── RECORDS SHOWN ──

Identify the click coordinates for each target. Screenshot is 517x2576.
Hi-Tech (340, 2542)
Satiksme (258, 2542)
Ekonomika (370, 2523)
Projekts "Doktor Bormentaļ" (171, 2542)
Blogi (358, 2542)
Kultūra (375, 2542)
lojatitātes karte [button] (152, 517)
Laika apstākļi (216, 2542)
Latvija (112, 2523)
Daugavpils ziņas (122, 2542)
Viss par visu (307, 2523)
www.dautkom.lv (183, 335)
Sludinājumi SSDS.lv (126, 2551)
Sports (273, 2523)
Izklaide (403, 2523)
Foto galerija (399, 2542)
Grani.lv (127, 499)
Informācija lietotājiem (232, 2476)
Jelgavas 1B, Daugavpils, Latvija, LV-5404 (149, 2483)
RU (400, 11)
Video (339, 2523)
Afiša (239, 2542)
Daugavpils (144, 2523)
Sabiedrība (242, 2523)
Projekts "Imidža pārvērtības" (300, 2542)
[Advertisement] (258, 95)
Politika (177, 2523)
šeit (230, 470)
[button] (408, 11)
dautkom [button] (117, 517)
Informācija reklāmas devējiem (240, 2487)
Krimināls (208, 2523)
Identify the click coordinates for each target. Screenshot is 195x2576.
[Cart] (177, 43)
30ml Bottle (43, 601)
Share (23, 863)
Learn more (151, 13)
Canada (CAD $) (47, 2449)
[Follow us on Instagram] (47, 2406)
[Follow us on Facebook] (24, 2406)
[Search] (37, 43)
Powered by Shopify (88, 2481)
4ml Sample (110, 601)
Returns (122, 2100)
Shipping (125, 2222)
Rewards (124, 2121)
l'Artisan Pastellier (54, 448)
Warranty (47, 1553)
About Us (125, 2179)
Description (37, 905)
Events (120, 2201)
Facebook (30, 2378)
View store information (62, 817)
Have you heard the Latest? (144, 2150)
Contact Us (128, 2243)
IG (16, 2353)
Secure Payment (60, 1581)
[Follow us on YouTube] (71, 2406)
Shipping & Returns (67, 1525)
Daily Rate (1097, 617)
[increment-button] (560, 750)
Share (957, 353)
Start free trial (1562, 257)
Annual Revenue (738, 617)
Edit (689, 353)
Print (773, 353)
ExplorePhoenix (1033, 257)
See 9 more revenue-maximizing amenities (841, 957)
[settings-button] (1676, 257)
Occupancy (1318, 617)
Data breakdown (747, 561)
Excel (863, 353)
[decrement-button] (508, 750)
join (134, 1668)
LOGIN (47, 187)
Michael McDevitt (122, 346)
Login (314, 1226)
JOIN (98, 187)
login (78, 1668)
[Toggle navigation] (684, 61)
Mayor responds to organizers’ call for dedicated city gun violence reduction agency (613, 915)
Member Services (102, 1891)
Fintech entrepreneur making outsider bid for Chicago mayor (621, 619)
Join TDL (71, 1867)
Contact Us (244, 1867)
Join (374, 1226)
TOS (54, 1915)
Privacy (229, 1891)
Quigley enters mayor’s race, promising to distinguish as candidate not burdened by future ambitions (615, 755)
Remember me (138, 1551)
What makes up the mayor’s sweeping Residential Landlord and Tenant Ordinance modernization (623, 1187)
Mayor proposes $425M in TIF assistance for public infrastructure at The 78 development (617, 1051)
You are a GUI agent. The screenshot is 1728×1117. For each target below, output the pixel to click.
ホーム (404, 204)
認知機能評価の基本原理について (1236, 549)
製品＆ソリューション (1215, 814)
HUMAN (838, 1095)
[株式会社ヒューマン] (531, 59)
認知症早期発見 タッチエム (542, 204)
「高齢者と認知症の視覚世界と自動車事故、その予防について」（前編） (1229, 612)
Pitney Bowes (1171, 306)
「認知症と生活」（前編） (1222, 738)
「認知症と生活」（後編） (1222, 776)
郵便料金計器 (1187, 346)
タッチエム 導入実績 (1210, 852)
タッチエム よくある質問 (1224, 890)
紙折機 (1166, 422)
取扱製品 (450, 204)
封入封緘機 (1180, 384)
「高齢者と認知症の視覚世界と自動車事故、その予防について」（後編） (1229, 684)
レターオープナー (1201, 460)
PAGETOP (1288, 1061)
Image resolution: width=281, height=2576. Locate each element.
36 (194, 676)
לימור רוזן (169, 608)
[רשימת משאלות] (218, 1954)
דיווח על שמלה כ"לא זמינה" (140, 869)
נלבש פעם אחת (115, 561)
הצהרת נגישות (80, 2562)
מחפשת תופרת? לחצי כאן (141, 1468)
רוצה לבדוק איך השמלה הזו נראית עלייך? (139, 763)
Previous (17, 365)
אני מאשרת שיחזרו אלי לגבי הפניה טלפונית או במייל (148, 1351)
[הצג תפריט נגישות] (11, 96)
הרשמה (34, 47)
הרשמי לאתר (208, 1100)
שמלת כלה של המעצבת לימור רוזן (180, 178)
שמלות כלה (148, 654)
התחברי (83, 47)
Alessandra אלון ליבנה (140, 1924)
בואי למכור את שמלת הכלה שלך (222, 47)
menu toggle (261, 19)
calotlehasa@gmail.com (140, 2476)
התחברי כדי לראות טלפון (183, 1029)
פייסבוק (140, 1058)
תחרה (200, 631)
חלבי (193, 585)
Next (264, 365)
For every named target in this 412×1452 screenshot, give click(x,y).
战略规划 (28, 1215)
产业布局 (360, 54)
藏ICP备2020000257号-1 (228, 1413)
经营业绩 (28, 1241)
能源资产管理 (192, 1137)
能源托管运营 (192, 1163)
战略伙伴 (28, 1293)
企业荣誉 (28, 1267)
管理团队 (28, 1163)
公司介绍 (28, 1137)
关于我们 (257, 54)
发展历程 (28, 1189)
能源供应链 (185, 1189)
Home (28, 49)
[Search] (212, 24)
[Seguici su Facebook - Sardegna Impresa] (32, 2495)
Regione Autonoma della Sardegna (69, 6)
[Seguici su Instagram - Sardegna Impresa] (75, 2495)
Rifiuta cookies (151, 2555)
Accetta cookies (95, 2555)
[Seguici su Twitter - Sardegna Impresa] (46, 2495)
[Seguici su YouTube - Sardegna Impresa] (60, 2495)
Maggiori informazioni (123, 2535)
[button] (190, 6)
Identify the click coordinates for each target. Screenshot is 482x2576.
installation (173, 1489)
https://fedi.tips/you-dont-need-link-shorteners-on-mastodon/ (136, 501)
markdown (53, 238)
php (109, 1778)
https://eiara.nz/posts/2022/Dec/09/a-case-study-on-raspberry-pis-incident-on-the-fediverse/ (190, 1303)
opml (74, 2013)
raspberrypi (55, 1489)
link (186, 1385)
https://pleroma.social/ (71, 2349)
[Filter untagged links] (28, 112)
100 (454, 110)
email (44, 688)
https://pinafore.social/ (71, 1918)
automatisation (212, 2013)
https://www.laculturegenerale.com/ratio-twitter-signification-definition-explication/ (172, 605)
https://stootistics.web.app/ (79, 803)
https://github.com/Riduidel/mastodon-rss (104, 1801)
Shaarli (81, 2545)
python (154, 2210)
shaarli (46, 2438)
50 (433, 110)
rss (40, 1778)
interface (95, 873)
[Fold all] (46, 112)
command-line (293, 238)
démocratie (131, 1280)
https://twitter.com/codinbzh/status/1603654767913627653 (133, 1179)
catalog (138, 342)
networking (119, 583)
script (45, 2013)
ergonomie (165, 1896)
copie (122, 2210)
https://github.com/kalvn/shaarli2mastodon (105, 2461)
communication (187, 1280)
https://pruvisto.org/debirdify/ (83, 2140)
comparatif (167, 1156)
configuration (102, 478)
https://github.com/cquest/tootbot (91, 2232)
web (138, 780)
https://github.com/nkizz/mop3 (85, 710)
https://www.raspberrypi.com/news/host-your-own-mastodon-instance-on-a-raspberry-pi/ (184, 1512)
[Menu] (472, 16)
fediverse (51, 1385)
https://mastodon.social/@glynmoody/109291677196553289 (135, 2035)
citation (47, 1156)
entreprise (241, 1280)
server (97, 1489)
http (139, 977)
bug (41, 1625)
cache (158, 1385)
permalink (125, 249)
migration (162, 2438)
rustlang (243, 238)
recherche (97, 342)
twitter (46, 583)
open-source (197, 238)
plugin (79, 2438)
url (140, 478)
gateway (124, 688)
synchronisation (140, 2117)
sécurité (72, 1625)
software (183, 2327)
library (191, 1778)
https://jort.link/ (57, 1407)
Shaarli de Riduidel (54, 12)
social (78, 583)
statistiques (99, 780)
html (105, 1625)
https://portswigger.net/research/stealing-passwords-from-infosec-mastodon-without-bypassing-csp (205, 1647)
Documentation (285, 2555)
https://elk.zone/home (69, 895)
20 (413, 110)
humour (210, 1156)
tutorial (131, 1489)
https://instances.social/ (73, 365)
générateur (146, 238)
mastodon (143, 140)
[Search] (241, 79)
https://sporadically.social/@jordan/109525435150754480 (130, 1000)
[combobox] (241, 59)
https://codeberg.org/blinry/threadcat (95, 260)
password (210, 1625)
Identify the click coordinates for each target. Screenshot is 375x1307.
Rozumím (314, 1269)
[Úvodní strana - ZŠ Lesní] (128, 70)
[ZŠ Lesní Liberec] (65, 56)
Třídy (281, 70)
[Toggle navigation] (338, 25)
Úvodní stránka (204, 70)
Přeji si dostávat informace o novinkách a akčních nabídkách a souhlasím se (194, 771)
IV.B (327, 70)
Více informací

───

PROBLEM TO SOLVE –
Within the data above, pick out all lines holding the word "Projekts".

ANSWER BOX –
Projekts "Doktor Bormentaļ" (171, 2542)
Projekts "Imidža pārvērtības" (300, 2542)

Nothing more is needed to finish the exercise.